| Check your understanding |
a: In the article on flame-resistant cotton, write out the stretch from "These chronic health" through "disruption or cancer.", replacing "harmful health effects" with "adverse health effects".
b: According to the article on flame-resistant cotton, why would the newly bred cotton lines remove the need for flame-retardant chemicals?

Researchers from the United States Department of Agriculture (USDA) recently announced that they've achieved a major breakthrough — developing naturally flame-resistant cotton.
Scientists from the department's Agricultural Research Service managed to breed four different lines of cotton that self-extinguished when exposed to flames, eliminating the need for toxic, flame-retardant chemicals.
The impact of this discovery is hard to overstate. Flame-retardant compounds, which are often toxic, are found in just about everything, from clothing to electronics. According to the environmental nonprofit Safer States, we eat, drink, and breathe them, and they "bioaccumulate in humans, causing long-term chronic health problems as bodies contain higher and higher levels of these toxic chemicals."
These chronic health problems can be wide-ranging. The National Institute of Environmental Health Sciences notes the existence of "a growing body of evidence" that flame retardants can have harmful health effects, such as increasing the risk of endocrine disruption or cancer.
The effects of flame retardants can be particularly detrimental to children. As the parenting website Fatherly reports, there is increasingly strong evidence that flame-retardant chemicals can interfere with a child's development — and even do damage to fetuses.
Duke University professor Heather Stapleton told Fatherly that "there is concern about effects on the developing brain — similar to concerns related to lead exposure."

| Data provided |

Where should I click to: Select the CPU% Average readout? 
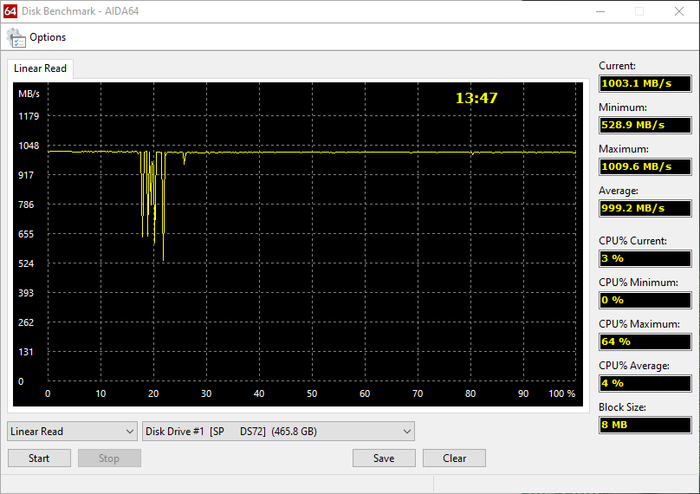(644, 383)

==

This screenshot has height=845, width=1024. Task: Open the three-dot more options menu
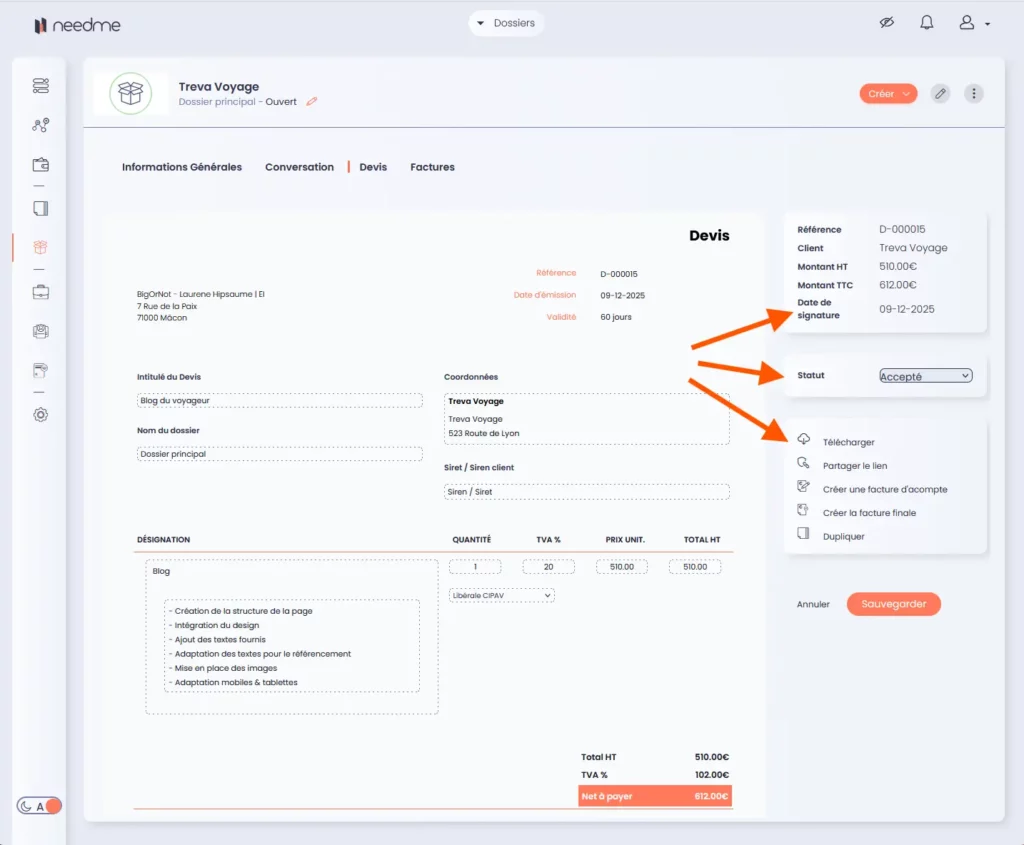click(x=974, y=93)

| Answers for the exercise |
a:
These chronic health problems can be wide-ranging. The National Institute of Environmental Health Sciences notes the existence of "a growing body of evidence" that flame retardants can have adverse health effects, such as increasing the risk of endocrine disruption or cancer.

b: The four lines of cotton bred by the Agricultural Research Service self-extinguished when exposed to flames. The cotton's own flame resistance would make toxic flame-retardant chemicals unnecessary.